Mozart founders CEO Sundar Arvind (seated), CCO Arjun Khanna, and Pascual Merita Torres CTO
Mozart
Mozart AI positions itself differently from text to song generators like Suno and Udio. Rather than producing finished tracks from prompts, the platform functions as a full digital audio workstation built around AI assisted composition, arrangement, and editing.
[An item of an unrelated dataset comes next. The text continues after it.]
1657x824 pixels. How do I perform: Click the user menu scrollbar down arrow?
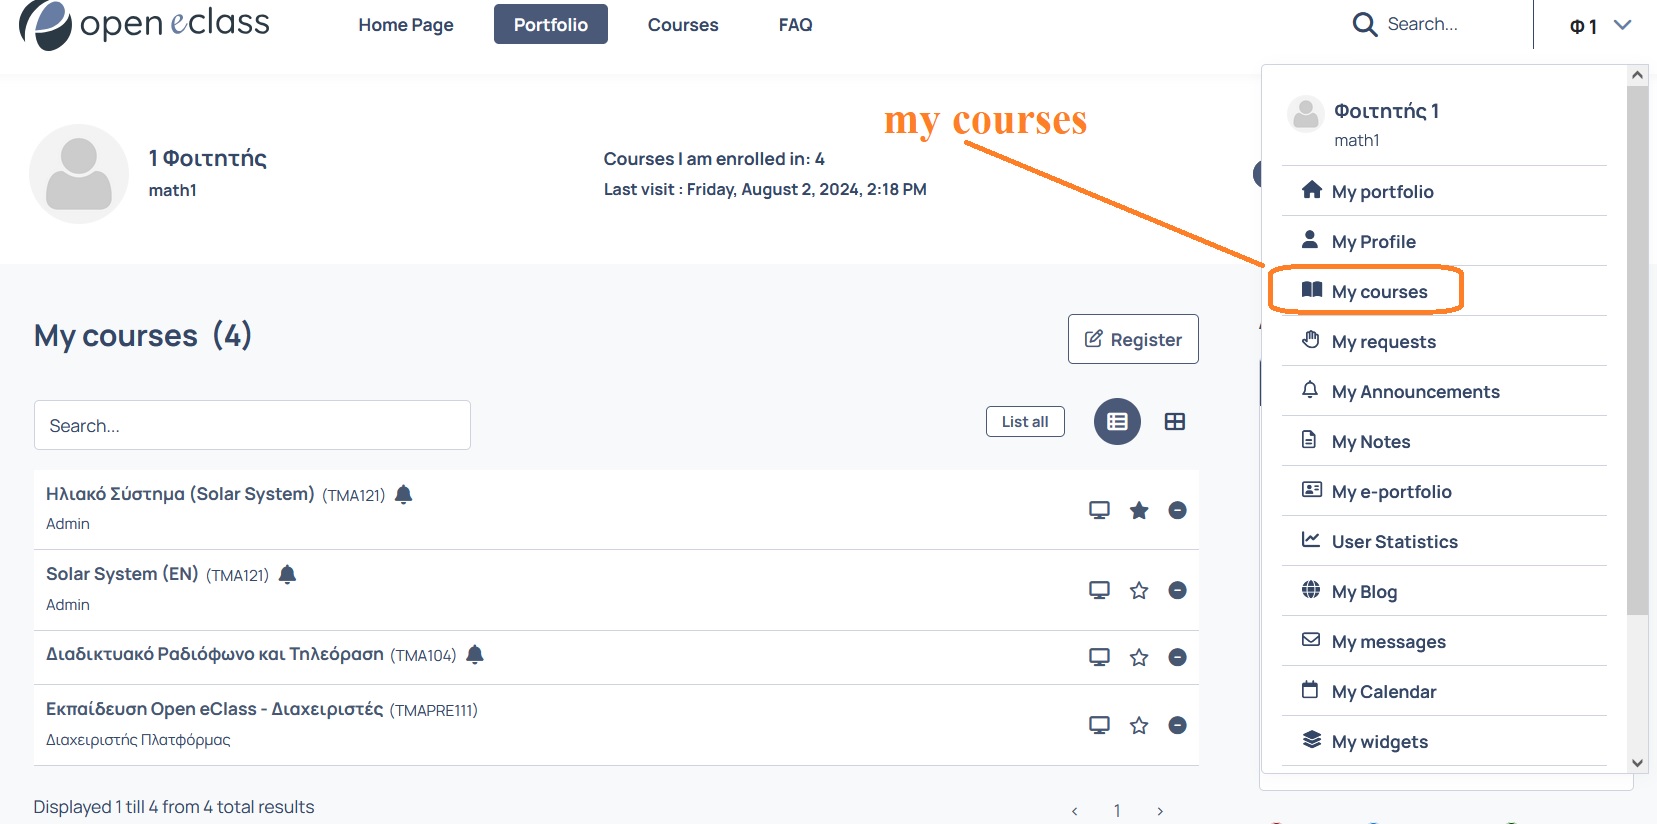point(1637,763)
The system allows users to work at the level of stems, instruments, or individual notes, while handling time consuming production tasks such as quantization, time stretching, and sound design in the background.
“The creative process has always been integral to music making and to music’s role in shaping global culture,” said Sundar Arvind, Mozart AI’s co-founder and CEO. “Far from replacing creativity, AI is levelling up that adrenaline filled process through which musicians compose and discover the right sounds.”
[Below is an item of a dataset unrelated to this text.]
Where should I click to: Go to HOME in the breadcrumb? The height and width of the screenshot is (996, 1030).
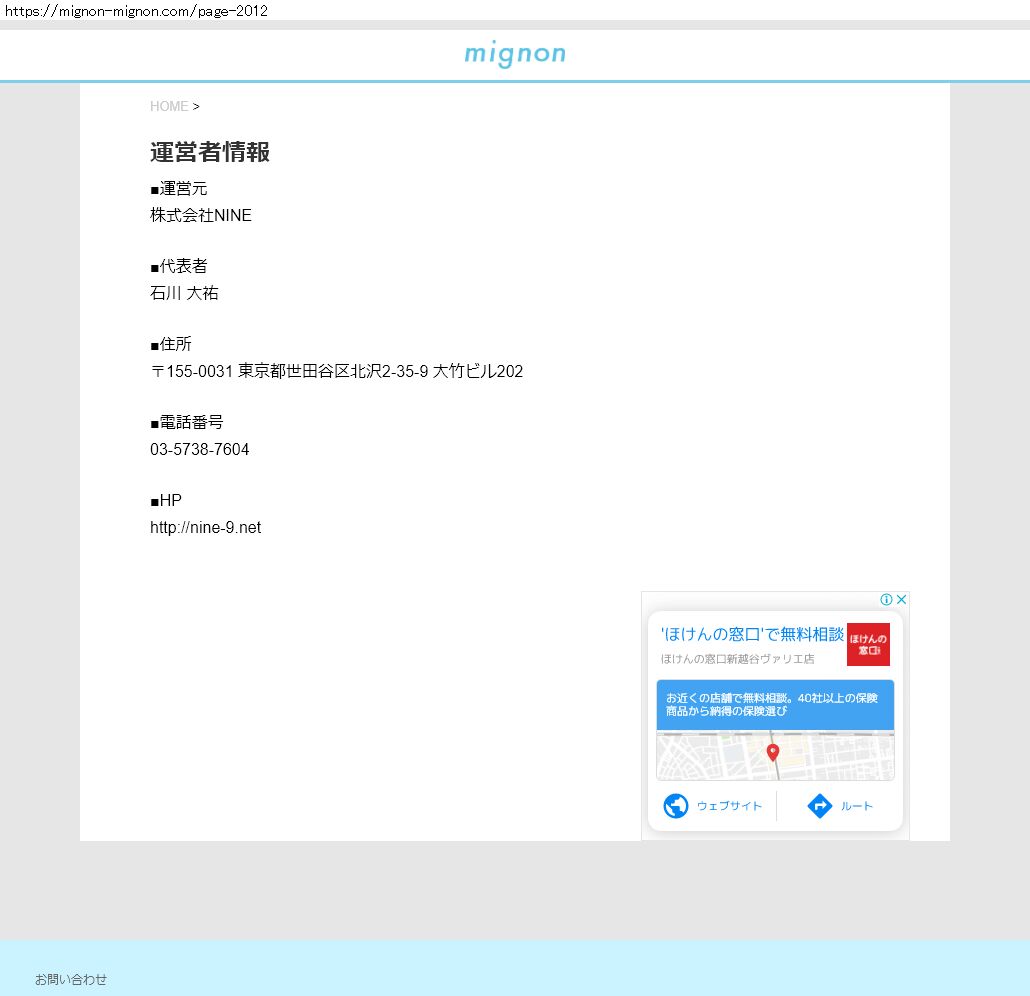click(x=169, y=106)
Arvind, a former professional tennis player who was signed to Spinnin’ Records at age fourteen, says the company’s early assumption that AI could simply act as a copilot proved incomplete. “When we started, it was like make chord progressions, assist the user with their existing journey,” he said in a February interview. “What we realized was the journey itself was causing friction. It was just too complex.”
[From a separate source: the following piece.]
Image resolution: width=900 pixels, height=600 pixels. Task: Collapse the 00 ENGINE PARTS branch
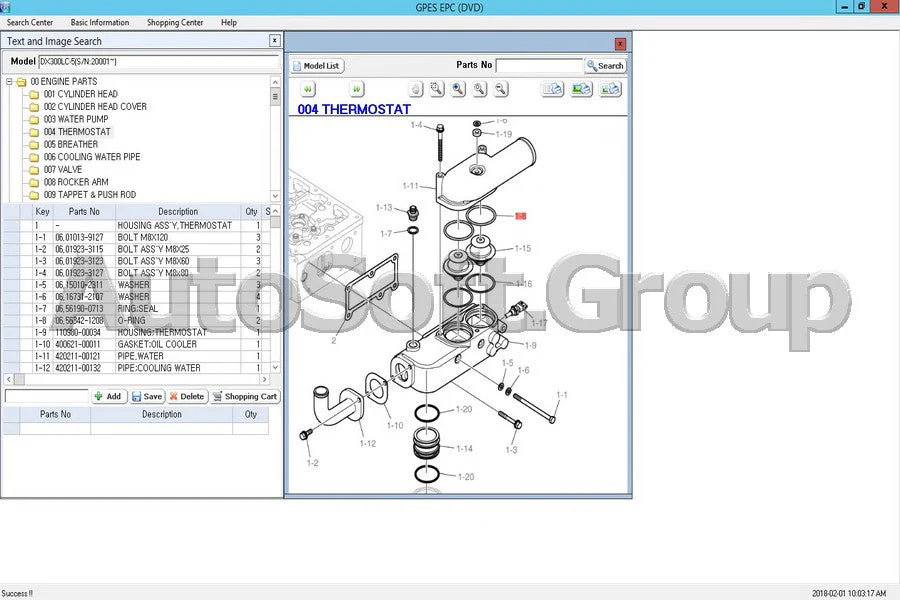(9, 80)
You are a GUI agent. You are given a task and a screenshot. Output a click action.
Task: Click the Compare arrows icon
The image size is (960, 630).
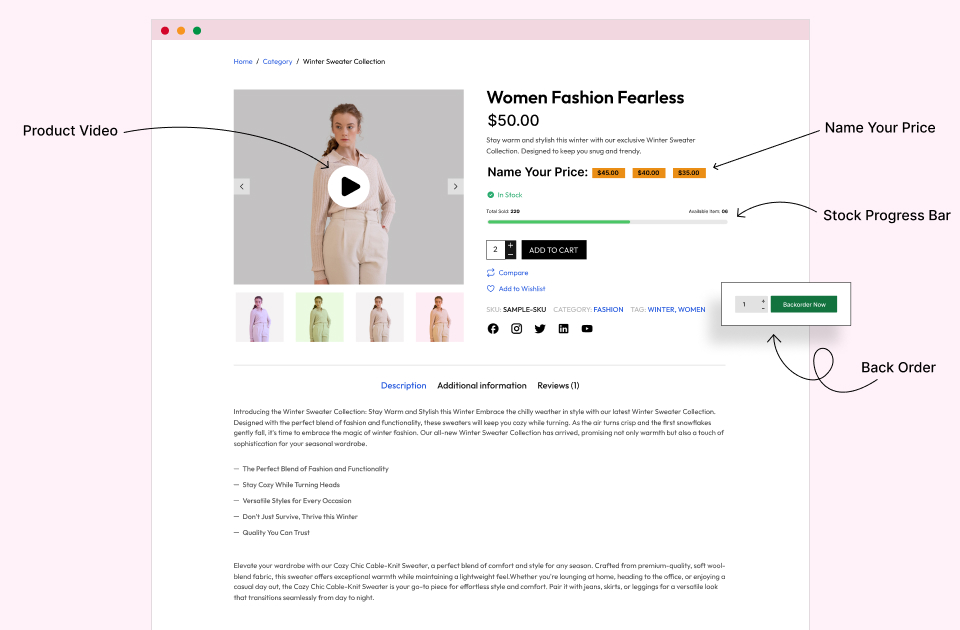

Mozart Studio web interface.
Mozart
That insight led Mozart to rebuild the workflow itself. Users can now start with a rough vocal idea, a guitar riff, or a single MIDI progression, then build outward. The platform supports two parallel modes: Vibe Sessions for fast, exploratory creation; and Studio Sessions for more granular control. Many users, Arvind said, begin in Vibe and later move into Studio as they gain confidence and fluency.
Mozart AI does not train its models on copyrighted music. Instead, it licenses commercially cleared datasets and integrates third party models alongside its own proprietary systems. ElevenLabs is one of its primary model providers. “When ElevenLabs raises big money, it benefits us,” Arvind said. “We’re growing with them.”
The company has begun monetizing through a credit based system after operating free during beta. Audio inference costs, Arvind noted, are significantly lower than video generation, making the business more sustainable. “Inference on audio is a lot cheaper than video,” he said. “You can build a very sustainable business in audio.”
Professional musicians appear to be adopting the tool alongside amateurs. Artists using Mozart AI include producers affiliated with A$AP Rocky, Avicii, Kodak Black, and Lil Baby, according to the company.
Brazilian producer and DJ Arthur Penna, who has worked with Sony signed artists and runs studios in Rio de Janeiro, said Mozart fits into an existing professional workflow rather than replacing it. “I use AI as a tool to empower my voice and to be able to have a more finished product, either for a demo to send to a label or to a famous singer,” Penna said. “This is my own composition, my own lyrics, my own production” .
Penna also argued that Mozart lowers barriers for beginners without flattening professional practice. “Someone who is just learning to use a DAW is going to benefit a lot,” he said. “They have tools built in for you to draw a MIDI for the first chord and then suggest variations of it.”
Balderton Capital general partner Daniel Waterhouse framed the investment as a reaction against legacy software. “The companies that win will be those that work with and for musicians, not against them,” he said, adding that Mozart allows creators to “spend more time on the actual creative process.”
Arvind founded Mozart AI with Arjun Khanna (COO), who has represented India in global math competitions and Harvard debates, and Pascual Merita Torres (CTO), who is a producer, DJ, classically trained pianist and AI researcher.
Mozart AI currently has a team of ten, with plans to expand to twenty five this year. The company is headquartered in the US but operates primarily from London. Its next focus, Arvind said, is collaboration and distribution. “Creation is just phase one,” he said. “There has to be a place for all this music to live.”